Strategy and Analysis to Defend and Transform Public Education
Article 12 of the OEA-OUSD contract covers the rules for filling vacancies and for assigning teachers.
Under the current Article 12 language in the contract, Members who are involuntarily transferred by administration, returning from leave, or consolidated due to position reductions or school closures, and who are qualified for a vacancy by credential and experience, are to be placed in a vacancy for which they have applied in order of seniority (contrary to media-hype, they CANNOT however bump less senior teachers out of positions they currently hold). These vacancies are not open to voluntary transfers or external applicants until this process is completed. Members at sites being closed or restructured stay with their students, and are reassigned by seniority only to the extent required by enrollment reductions.

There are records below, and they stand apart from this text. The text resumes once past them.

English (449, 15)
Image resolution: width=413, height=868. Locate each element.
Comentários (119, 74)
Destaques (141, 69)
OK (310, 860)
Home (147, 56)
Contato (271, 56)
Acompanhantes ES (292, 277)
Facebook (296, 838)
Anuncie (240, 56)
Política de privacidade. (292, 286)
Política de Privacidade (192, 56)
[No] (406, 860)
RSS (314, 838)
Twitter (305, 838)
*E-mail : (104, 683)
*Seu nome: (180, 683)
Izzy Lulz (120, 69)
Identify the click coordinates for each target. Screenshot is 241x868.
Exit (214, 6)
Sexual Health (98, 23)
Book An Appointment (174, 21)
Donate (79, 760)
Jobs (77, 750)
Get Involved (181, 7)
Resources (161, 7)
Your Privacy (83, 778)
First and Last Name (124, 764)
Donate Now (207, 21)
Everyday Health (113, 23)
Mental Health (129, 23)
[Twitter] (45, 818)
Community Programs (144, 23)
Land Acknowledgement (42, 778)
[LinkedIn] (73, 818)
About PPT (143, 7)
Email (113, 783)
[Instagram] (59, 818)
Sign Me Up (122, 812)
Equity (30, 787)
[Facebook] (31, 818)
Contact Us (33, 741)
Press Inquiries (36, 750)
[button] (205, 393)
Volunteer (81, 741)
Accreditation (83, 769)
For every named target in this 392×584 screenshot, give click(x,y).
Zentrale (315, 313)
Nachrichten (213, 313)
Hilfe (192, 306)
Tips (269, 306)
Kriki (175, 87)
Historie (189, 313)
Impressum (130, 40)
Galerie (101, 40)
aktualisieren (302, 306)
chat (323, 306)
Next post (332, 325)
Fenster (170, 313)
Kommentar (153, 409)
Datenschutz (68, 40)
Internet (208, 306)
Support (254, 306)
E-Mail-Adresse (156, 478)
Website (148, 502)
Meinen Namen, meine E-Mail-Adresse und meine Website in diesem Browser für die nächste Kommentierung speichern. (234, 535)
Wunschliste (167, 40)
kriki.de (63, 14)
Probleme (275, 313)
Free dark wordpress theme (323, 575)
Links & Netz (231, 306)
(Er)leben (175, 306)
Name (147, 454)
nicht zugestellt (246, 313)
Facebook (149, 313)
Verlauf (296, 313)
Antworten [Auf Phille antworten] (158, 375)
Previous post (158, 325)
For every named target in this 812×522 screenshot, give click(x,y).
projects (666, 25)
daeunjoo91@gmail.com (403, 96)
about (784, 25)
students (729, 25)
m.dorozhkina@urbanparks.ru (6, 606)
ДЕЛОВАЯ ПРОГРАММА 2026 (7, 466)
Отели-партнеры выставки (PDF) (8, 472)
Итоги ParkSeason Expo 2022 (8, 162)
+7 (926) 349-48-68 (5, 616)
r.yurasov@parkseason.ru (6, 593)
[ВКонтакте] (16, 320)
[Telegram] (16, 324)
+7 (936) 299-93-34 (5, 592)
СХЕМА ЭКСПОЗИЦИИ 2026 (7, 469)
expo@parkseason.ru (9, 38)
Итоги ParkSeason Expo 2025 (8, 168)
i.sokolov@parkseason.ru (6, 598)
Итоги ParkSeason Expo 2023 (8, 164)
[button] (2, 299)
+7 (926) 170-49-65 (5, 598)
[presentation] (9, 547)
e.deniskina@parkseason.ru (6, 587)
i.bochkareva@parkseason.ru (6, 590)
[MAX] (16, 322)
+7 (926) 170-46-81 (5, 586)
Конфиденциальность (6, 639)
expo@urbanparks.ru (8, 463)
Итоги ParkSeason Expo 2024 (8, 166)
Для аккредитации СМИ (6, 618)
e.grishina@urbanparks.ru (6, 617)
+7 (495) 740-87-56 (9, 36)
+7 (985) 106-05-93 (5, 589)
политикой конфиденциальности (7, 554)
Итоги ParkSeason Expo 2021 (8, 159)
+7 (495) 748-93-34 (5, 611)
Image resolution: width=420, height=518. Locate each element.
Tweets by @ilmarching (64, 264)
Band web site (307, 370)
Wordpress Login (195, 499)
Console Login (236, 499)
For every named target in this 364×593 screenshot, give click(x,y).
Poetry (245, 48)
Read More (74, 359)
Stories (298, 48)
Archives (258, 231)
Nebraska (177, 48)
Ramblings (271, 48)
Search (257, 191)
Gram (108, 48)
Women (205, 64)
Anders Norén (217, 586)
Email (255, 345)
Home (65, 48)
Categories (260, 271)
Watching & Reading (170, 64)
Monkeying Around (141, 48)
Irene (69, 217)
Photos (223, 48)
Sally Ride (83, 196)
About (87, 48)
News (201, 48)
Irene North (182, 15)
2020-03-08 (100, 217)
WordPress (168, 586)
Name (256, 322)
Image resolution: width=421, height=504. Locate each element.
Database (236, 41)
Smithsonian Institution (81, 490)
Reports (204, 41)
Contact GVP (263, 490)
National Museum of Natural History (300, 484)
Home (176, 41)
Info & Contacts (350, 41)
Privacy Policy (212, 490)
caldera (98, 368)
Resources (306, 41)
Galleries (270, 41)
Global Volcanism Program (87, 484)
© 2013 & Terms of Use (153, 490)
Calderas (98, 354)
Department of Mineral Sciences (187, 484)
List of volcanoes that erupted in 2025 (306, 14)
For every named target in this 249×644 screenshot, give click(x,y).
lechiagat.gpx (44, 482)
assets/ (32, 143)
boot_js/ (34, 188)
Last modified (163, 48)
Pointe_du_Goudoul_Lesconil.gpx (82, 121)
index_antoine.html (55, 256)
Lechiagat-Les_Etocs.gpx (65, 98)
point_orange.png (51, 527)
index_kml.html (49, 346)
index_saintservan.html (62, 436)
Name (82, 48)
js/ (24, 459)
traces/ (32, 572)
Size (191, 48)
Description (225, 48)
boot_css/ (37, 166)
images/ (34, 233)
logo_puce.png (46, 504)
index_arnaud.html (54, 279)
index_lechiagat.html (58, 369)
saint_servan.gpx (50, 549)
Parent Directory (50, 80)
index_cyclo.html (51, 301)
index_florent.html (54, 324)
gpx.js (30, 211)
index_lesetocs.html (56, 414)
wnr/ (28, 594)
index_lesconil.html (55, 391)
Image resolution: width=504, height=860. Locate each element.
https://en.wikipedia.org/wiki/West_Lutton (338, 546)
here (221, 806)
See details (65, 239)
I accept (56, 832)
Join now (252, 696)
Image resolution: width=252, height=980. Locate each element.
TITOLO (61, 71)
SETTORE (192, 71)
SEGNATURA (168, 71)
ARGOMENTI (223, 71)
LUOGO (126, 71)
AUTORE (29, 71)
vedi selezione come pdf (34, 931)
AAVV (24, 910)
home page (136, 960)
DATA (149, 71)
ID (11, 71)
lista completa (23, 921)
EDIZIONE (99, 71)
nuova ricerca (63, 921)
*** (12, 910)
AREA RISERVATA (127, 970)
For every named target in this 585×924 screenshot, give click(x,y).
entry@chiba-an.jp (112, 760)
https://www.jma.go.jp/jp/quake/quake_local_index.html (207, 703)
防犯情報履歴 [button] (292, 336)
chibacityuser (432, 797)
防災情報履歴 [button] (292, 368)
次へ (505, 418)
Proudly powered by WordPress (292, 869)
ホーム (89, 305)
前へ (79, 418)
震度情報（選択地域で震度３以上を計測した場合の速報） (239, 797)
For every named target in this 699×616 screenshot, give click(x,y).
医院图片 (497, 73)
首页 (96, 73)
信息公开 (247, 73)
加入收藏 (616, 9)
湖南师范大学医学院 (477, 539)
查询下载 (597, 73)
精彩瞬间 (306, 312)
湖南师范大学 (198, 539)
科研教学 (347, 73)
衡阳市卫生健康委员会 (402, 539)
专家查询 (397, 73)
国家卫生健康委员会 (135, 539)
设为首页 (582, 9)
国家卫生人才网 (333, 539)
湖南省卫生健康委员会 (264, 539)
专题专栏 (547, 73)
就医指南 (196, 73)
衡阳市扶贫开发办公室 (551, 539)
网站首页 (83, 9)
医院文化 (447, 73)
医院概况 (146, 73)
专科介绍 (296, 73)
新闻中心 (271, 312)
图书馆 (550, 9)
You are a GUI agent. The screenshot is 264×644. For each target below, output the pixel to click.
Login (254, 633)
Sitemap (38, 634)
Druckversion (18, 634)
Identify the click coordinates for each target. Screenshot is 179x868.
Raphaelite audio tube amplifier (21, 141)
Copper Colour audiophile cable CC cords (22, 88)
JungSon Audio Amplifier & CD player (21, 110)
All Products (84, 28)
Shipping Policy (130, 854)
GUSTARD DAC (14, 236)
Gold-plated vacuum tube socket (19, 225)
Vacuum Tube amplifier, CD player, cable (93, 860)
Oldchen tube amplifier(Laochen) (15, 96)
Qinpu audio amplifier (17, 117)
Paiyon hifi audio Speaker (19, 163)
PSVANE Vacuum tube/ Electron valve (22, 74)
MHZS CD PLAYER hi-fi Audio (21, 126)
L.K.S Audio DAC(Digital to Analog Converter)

OUSD is proposing the following major changes to Article 12:
“We must empower our schools by giving them the flexibility to design programs that best meet the needs of the students they serve. This includes the way in which we select teachers and staff. I want to ensure that every adult working on behalf of Oakland students shares the vision of the school and its community. Ideally, we will not place staff at schools where their values don’t align with those of the school or the students’ needs. This approach allows for a collaborative school culture and governance model that encourages parent engagement and staff unity while driving improved student achievement.”
“Teachers have the largest impact on student learning of any in-school factor. Giving teachers, parents, and principals more power to decide who teaches in their schools is an important first step in ensuring that every student in Oakland has an effective teacher.”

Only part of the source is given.